Some of it is obvious: I don’t suppose anyone will be in the mood for a Cruise anytime soon. Some it will require factoring in issues like how quickly Apple can make up for the delays in the 6 million iPhones Foxconn has been unable to deliver, right down to the widget maker in Wigan who can’t deliver a vital order because a Chinese manufacturer of a tiny widget part is based in Wuhan….

And one more thing to consider: 

How will China cope in 9 months time when it gets hit by a sudden and dramatic increase in the birthrate? What else are they going to do while towns and Cities are in lockdown? Long-term a couple of million new workers might be positive for an economy “getting old before it gets rich” – in but short-term, that will be another shock in terms of removing a significant number of women from the workforce and putting further strains on medical services. At least burbling babies should make everyone a massive bit happier. 

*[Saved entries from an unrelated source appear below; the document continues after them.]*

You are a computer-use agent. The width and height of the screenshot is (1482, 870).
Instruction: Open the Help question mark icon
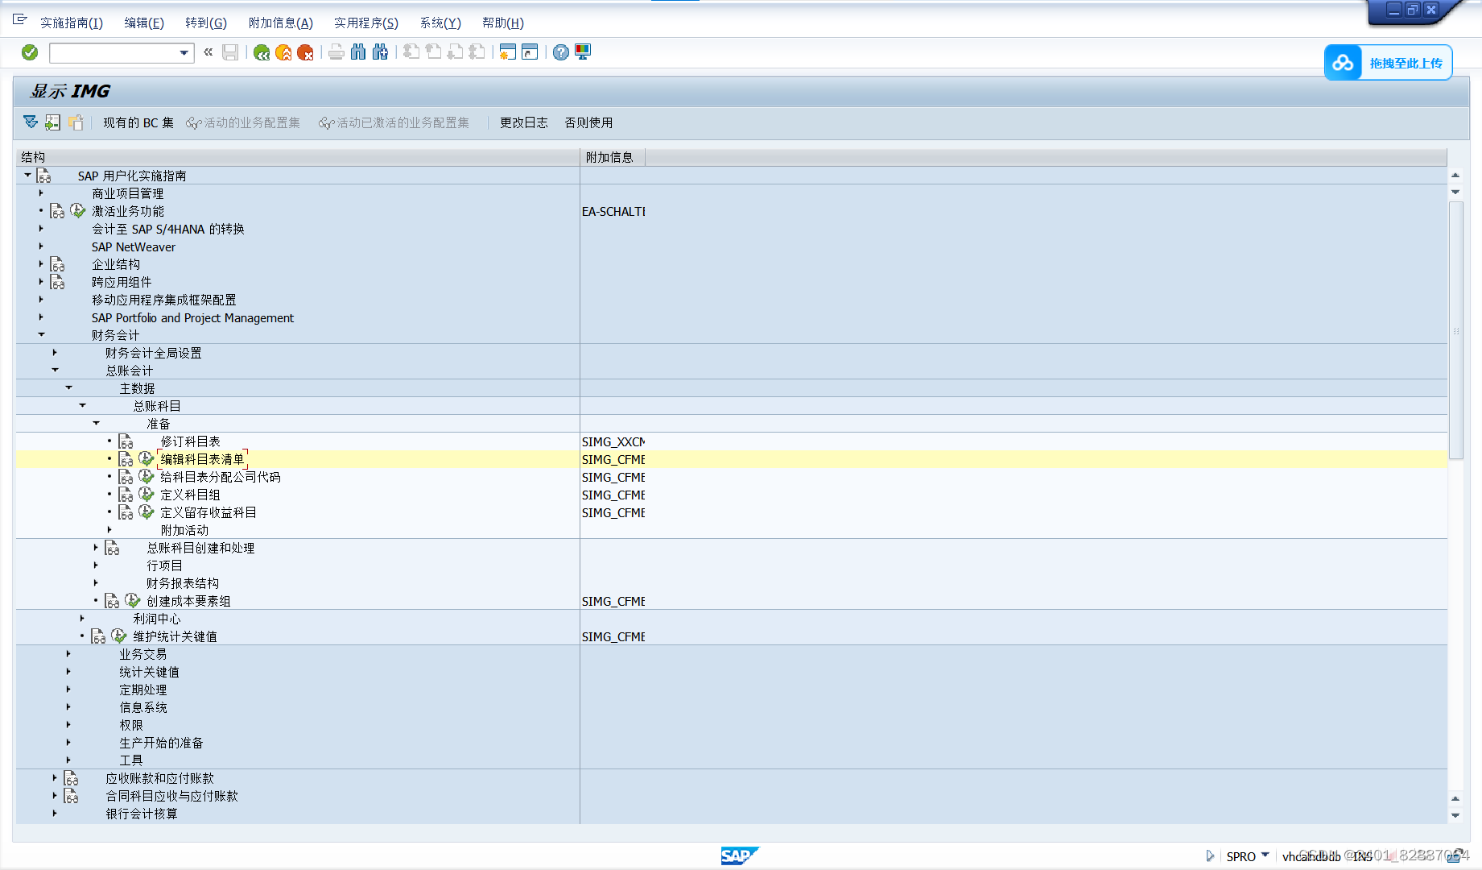tap(559, 52)
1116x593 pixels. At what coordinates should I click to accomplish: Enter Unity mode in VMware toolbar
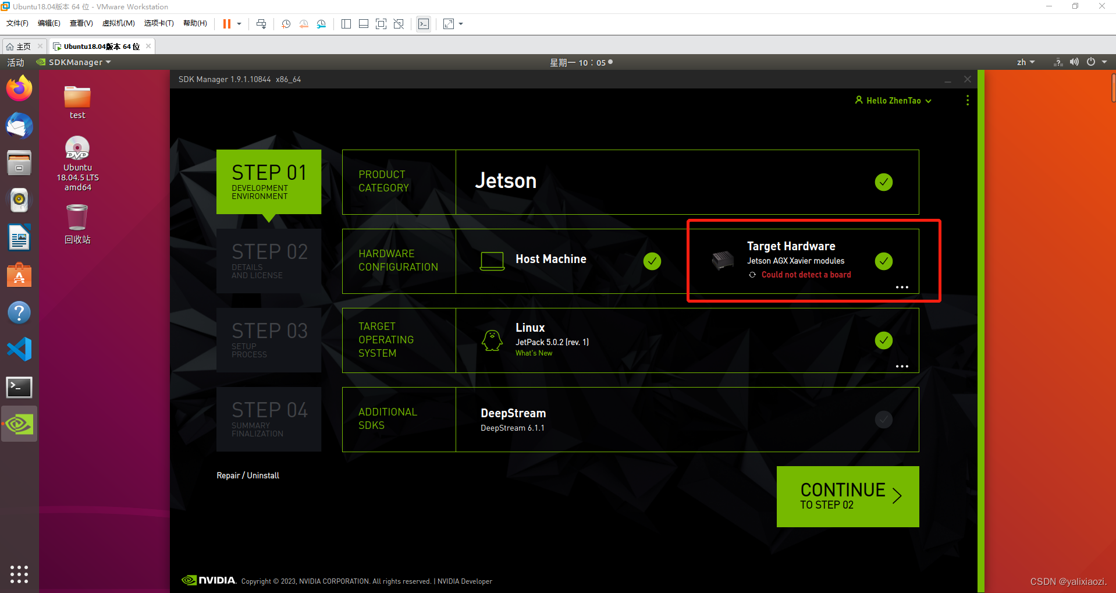(399, 24)
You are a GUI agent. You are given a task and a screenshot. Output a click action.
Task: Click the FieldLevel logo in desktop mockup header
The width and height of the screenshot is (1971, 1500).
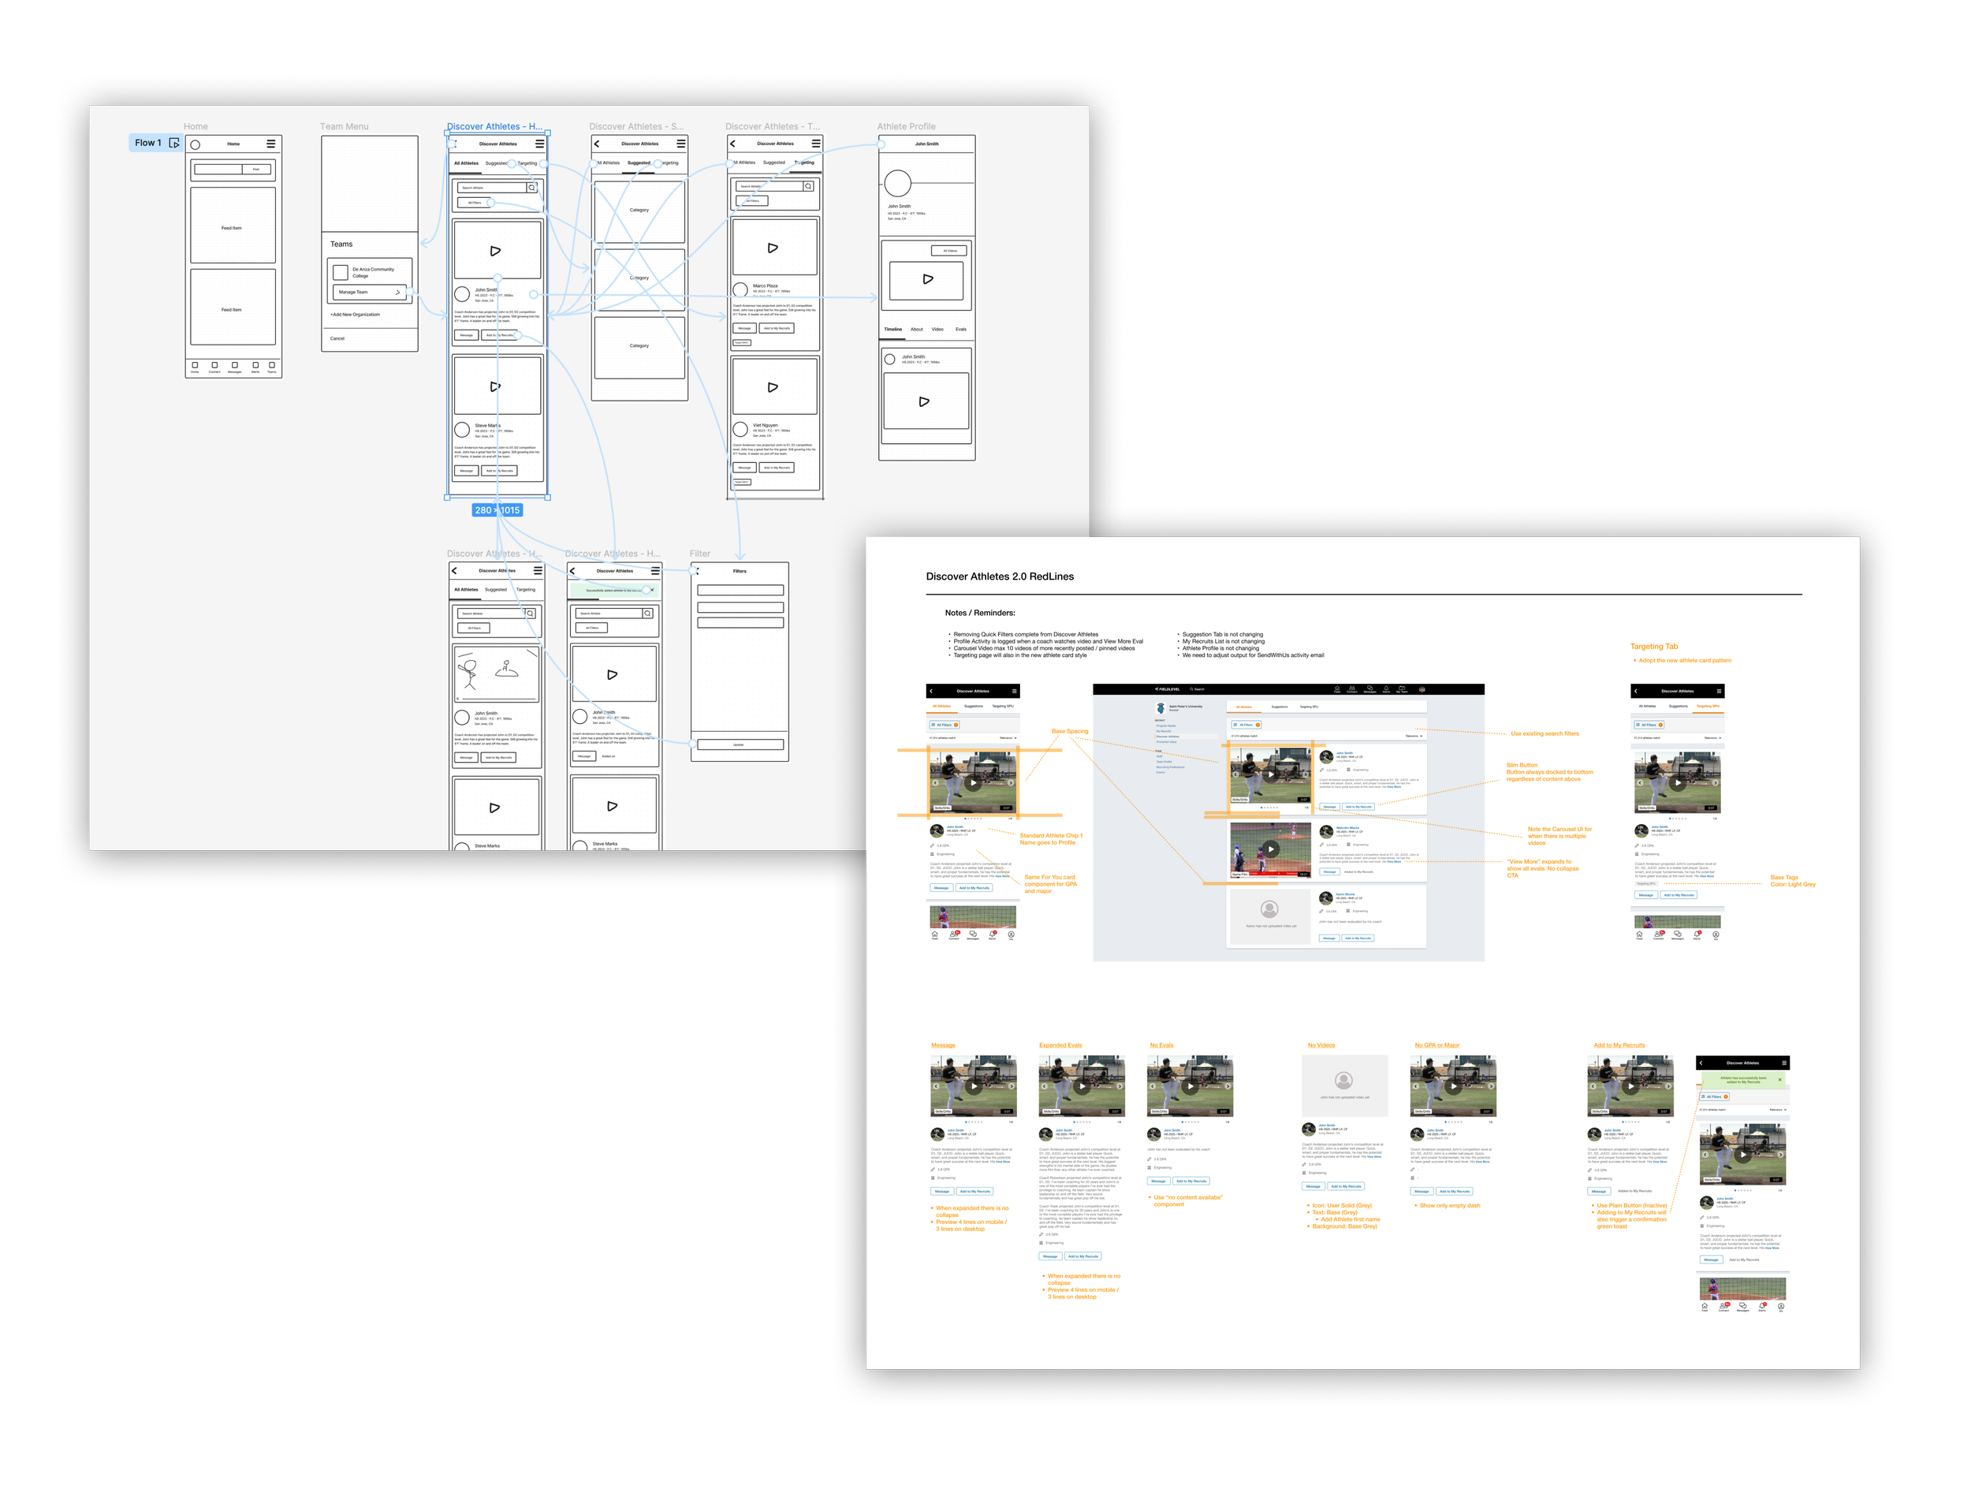[1168, 689]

Meanwhile.. in a galaxy far far away… 

One of the stories we’re watching develop is Softbank. My own prediction is its going to be messy – very messy, but mainly because of the dubious personalities involved – a critical element in all the best tech unicorn horror stories: they always involve someone who badly deserves to be punched!   

The stories about Softbank’s investment debacles are legion: WeWork, Uber, Oyo, and dog food titan, Wag, beggar belief.  Recent articles present a picture of a fund in trouble. The offices are said to be dysfunctional, riven by internal dissent, an absence of process and crazy decision making dominate the approach. Incredibly for such a massive fund, which counts leading Sovereign Wealth Funds on its base, there is a complete absence of functional corporate governance. As it scrambles to find investors in Vision Fund 2, there are increasing concerns at the company they are being forced to keep. (No one normally brags about getting the Kazakstani’s to invest in a fund – that’s something best kept quiet.) 

Yada, yada, yada.. all pretty standard for a Tech Unicorn tale so far… dysfunctionality, oodles of self-belief and contempt for anyone that questions the “vision”…

Softbank is determined to go further. The fund appears to have list direction and cohesion. The story in the FT this morning says it all: SoftBank investment chief pushes hedge fund after Vison Fund stumbles. The London head of the Fund, Rajeev Misra, is now pushing a hedge fund type strategy, playing complex “bets” on publically traded companies, which sounds utterly and completely unlike the visionary cultivation of new tech driven business. 

The absence of meaningful boundaries is illustrated by Misra, and a posse of his former colleagues from Deutschbank he’demployed in the fund, making big bets on German payments company Wirecard. The trades were done as Softbank, through Softbank accounts, yet the profits reaped on the trades accrued directly to the traders as PA bets! Surely that’s illegal? 

On the other hand, the fund has its wins – like Alibaba and now Sprint. Apparently about 50% of its investments have been profitable. Its not dead yet. The Wall Street Journal covers it this morning: SortBank’s Boss Bet $22 bln on Sprint. It was a Slog. Worth a read.